Um novo relatório internacional confirma: as mudanças climáticas, causadas pela ação humana, estão tornando as ondas de calor mais longas, mais intensas e mais frequentes. Entre maio de 2024 e maio de 2025, 195 países e territórios registraram o dobro de dias de calor extremo do que teriam sem o aquecimento global.
O estudo foi produzido por cientistas do Climate Central, World Weather Attribution e Cruz Vermelha Internacional. Ele mapeia, em detalhes, o avanço do calor extremo em escala global.

No total, quatro bilhões de pessoas — quase metade da população mundial — viveram ao menos 30 dias a mais de calor extremo no último ano. O critério usado foi a temperatura acima do percentil 90 para cada localidade, comparado ao histórico de 1991 a 2020.
No Brasil, o calor acima da média também bateu recordes. Foram 57 dias com temperaturas extremas, sendo que 47 deles não teriam ocorrido sem a influência das mudanças climáticas, segundo o relatório.

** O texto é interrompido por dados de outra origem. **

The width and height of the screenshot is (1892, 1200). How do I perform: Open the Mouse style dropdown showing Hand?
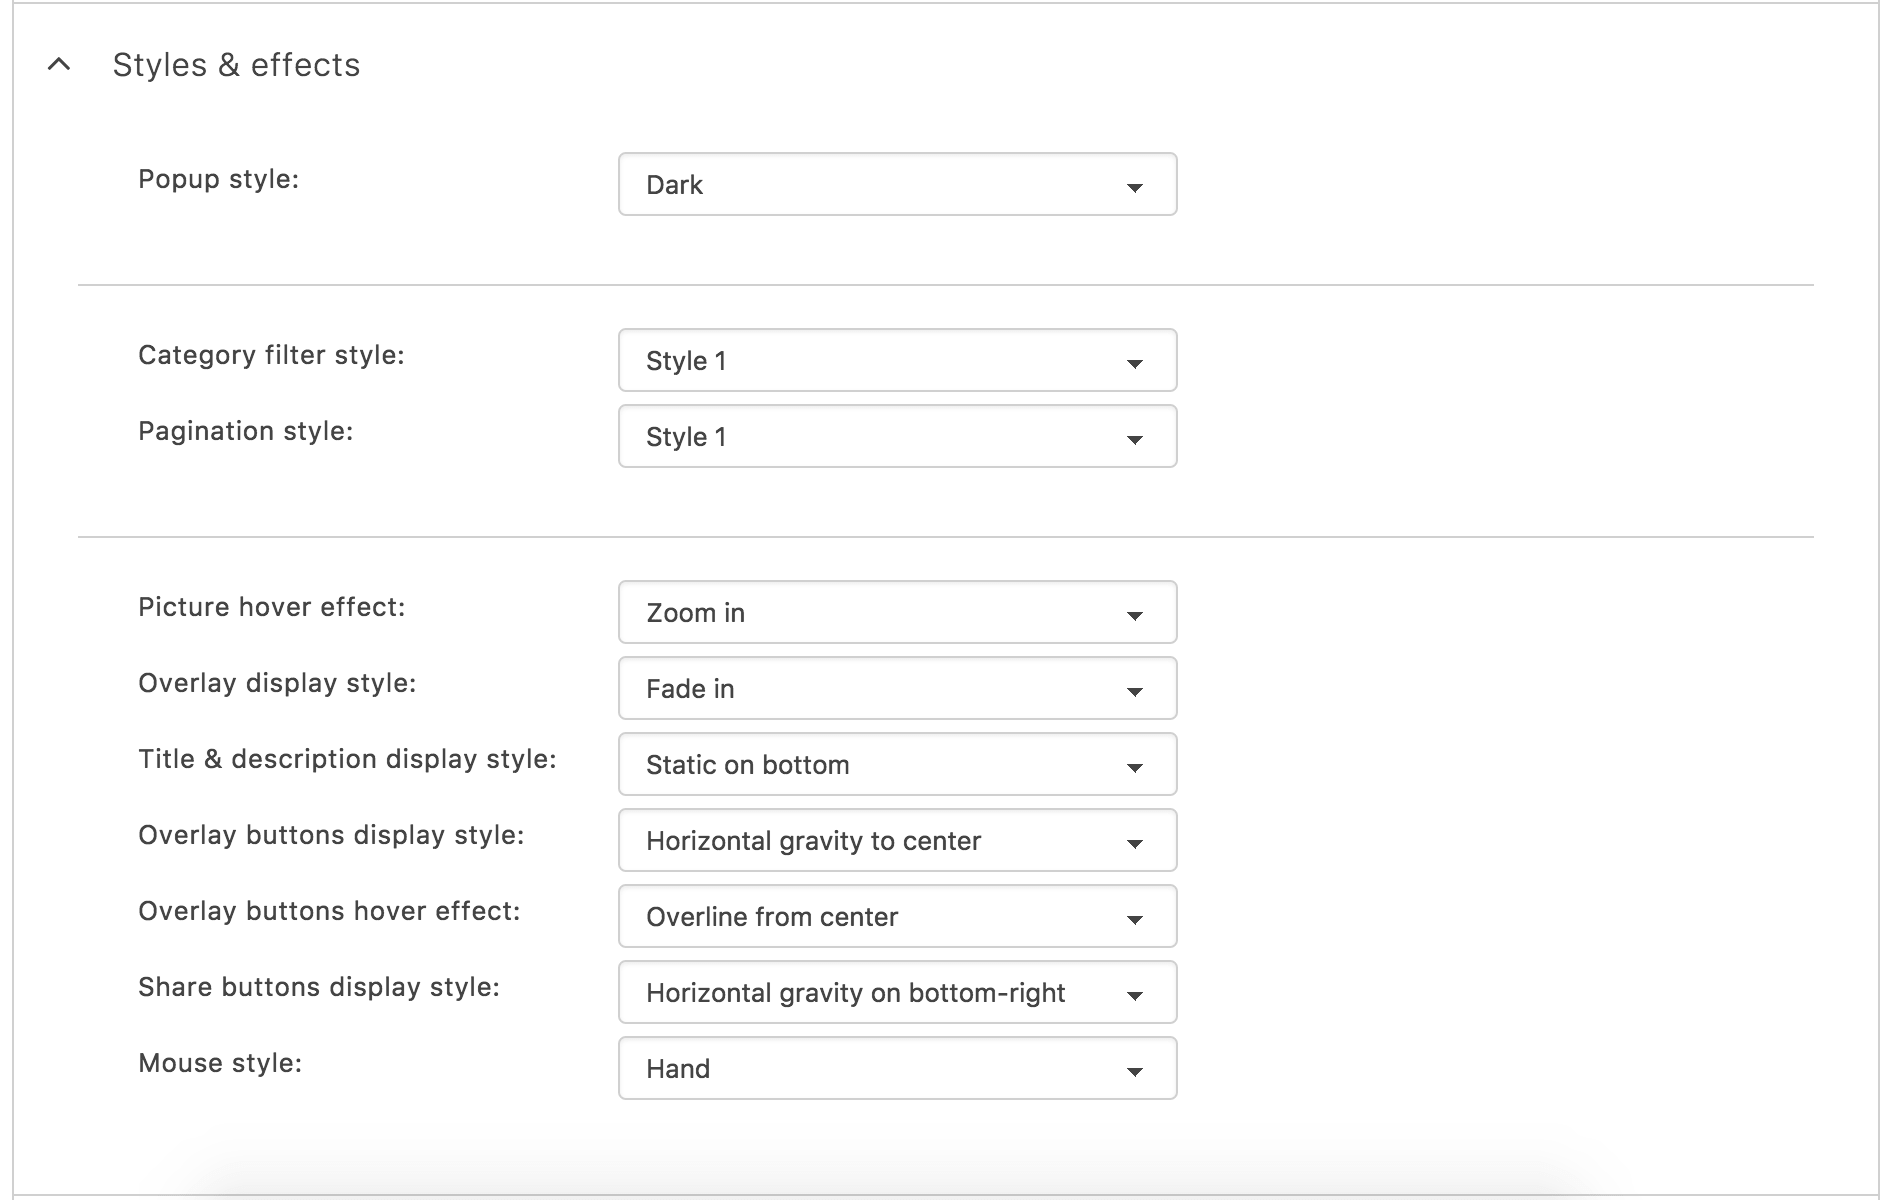[896, 1068]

Ainda que o país não esteja entre os mais afetados do ranking global, os efeitos já são sentidos em diversas regiões, com impactos na saúde, no abastecimento de água e na agricultura.
Todos os 67 eventos extremos de calor registrados globalmente no período analisado — com impacto relevante à população ou à infraestrutura — foram agravados pelo aquecimento global.
O calor excessivo já é apontado como o evento climático mais mortal do planeta. Muitas mortes, porém, são subnotificadas, diz o documento. Em 2022, estima-se que a Europa tenha registrado mais de 61 mil mortes por calor — mas os números reais podem ser ainda maiores.
O relatório também alerta para impactos em cadeia. O calor prejudica colheitas, pressiona redes de energia, reduz o acesso à água potável e afeta a produtividade de cidades inteiras.
Diante do cenário, cresce a urgência por ações de adaptação e mitigação. A COP30, que será realizada no Brasil em 2025, é vista como uma oportunidade histórica para colocar o calor extremo no centro das negociações climáticas. As autoridades brasileiras querem liderar as conversas globais sobre adaptação em regiões tropicais — onde o impacto do calor tende a ser ainda mais relevante. Emissões de carbono, transição energética e financiamento climático estão entre os principais pontos de discussão nas conversas pré-COP30.